Production of fish in land-based aquaculture contributes significantly to the production of animal protein in the human food-supply chain in the Nordic countries. Recirculation aquaculture systems (RAS) is an environmentally sustainable solution that is becoming increasingly relevant for land-based aquaculture. However, production and health management are considerable challenges which limit production performance.
In most RAS systems, production and health management relies on visual observations of the behaviour of the fish (feeding activity and detection of abnormal behaviour) in absence of more automated systems. Today, farmers need to invest a great deal of time to observe the fish, and a large amount of training is required to become familiar with typical- and atypical behaviour of the fish.
An extensive amount of data on water quality, feed use and health parameters are gathered through monitoring of the fish and their environment via sensors. Thus, each farmer has access to a vast amount of data originating from their own farm. In most cases, these data are stored in separate data systems, not utilizing the huge potential for more precise monitoring and reporting of the realtime health, welfare and growth of the fish that could be achieved if data were combined.
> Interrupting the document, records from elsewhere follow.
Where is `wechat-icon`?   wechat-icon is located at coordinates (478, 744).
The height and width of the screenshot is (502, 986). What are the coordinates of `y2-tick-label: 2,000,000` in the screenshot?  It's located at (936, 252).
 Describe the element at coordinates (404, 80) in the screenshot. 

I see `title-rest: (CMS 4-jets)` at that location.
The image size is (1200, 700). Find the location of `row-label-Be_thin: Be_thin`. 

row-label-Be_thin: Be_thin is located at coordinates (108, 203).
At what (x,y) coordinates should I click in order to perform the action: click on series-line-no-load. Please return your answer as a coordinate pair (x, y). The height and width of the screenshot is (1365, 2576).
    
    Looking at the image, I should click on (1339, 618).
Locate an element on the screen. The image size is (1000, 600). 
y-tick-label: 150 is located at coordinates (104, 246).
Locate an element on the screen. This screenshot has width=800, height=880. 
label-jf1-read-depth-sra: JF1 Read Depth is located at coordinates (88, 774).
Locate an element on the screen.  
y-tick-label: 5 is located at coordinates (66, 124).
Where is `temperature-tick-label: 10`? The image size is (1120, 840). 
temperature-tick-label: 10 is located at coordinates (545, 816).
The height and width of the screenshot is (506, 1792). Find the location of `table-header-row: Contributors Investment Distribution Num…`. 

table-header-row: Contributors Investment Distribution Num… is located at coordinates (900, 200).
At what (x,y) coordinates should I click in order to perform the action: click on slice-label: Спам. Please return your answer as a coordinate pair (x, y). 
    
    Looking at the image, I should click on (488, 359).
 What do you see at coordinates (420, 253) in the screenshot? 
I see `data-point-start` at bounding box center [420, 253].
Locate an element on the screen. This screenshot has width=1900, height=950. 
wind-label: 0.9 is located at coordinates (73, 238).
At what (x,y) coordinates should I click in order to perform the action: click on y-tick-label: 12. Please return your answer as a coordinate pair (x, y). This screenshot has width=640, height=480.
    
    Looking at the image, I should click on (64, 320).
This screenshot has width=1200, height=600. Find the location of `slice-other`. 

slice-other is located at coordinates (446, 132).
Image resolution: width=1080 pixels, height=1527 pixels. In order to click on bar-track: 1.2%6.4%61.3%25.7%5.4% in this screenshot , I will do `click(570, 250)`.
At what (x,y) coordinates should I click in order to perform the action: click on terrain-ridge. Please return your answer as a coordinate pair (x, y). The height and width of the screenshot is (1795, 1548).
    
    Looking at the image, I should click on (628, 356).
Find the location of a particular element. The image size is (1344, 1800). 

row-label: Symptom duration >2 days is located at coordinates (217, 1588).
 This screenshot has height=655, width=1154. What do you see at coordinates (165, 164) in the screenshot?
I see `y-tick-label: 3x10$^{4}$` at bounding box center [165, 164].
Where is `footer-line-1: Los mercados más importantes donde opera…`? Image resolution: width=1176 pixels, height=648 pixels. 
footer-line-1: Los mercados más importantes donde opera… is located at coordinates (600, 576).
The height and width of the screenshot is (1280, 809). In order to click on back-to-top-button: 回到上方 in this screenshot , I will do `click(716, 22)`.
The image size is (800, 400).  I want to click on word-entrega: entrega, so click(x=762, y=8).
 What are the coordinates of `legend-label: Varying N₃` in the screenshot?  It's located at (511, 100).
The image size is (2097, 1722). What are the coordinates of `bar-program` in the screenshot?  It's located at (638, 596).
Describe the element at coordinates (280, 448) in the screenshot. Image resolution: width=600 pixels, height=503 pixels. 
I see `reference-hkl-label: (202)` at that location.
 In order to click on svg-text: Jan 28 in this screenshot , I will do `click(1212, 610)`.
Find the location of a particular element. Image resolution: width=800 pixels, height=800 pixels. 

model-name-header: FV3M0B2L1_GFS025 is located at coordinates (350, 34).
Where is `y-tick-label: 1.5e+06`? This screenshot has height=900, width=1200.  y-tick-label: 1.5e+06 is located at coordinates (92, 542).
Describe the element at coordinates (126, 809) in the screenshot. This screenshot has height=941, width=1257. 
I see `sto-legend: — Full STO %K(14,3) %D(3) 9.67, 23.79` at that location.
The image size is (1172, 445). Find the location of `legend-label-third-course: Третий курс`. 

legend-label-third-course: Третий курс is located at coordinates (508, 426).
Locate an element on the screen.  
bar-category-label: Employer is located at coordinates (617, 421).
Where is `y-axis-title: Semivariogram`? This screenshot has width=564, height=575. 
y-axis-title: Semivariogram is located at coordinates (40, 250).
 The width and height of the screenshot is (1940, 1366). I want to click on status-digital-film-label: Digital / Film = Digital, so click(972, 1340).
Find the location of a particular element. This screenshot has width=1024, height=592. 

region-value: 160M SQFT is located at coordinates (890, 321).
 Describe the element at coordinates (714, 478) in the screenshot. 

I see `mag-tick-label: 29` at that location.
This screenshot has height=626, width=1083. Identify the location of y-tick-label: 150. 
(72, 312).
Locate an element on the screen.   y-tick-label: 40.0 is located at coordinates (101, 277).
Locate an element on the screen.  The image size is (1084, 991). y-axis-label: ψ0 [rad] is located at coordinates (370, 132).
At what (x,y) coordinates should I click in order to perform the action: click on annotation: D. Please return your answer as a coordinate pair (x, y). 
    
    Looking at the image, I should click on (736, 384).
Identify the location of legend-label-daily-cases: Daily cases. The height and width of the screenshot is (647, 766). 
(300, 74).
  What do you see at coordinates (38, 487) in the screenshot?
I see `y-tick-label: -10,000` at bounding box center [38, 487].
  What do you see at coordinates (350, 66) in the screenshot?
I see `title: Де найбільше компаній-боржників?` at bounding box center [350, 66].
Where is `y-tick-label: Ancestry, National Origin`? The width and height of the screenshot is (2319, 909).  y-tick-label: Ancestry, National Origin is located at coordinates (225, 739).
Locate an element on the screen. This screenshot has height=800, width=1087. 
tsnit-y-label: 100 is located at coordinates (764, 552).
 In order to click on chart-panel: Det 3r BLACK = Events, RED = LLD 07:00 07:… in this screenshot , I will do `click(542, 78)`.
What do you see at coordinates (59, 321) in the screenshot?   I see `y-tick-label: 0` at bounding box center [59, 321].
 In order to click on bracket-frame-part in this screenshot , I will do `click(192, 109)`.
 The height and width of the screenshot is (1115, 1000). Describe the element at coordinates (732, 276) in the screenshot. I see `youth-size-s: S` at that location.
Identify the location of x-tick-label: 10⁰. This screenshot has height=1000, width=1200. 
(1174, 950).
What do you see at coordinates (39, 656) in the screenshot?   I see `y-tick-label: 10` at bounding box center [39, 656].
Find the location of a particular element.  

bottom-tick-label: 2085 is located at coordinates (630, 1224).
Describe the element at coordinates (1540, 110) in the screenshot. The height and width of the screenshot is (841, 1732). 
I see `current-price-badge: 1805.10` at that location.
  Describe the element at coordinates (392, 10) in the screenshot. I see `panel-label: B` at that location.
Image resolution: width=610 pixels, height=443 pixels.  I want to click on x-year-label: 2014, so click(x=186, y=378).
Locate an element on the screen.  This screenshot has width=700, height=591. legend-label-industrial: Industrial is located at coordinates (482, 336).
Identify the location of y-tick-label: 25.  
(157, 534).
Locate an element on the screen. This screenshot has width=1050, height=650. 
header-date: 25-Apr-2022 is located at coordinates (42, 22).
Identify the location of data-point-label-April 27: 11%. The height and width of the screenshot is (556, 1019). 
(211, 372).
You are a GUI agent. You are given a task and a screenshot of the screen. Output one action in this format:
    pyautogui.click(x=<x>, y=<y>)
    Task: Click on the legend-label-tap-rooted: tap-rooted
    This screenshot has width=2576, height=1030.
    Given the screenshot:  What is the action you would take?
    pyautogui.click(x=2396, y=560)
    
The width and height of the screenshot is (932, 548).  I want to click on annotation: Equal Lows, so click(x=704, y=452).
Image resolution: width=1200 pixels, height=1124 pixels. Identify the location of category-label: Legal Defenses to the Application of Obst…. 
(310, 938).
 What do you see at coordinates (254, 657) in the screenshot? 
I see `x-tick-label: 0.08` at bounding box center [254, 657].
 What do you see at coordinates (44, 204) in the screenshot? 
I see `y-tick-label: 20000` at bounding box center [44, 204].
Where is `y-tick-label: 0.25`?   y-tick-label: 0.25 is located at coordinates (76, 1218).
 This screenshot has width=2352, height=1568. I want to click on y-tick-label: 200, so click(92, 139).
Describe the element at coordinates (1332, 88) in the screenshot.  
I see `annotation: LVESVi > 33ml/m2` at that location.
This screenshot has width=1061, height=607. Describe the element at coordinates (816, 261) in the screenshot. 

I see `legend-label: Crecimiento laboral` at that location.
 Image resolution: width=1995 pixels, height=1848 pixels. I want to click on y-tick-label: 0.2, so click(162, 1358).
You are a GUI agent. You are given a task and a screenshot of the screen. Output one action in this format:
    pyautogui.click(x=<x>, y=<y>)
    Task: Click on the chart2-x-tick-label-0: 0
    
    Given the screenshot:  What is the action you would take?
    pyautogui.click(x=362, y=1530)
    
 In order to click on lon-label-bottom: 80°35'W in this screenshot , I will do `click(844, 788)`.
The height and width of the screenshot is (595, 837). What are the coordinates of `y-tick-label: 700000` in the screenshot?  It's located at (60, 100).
In this project we will use Artificial Intelligence (AI) and statistical models to aid the transition from a human experience-based management of RAS production to a knowledge-based automatic one. Feed management, feeding and feed waste is a major challenge to production. In marine aquaculture, video systems are widely used to observe the fish. This has not yet been implemented in RAS systems. Within this project we will apply deep learning tools on recordings of thousands of video sequences of fish, teaching computer systems how the fish react and use this in feed management and health monitoring. We aim at developing a closed loop control feeding system to optimize growth and limit feed waste and at the same time explore the possibilities of an early detection system for health monitoring.
The results from this project will be directly applicable in RAS farms everywhere and will improve fish health and welfare as well as productivity, thus ensuring an increasing sustainability of aquaculture.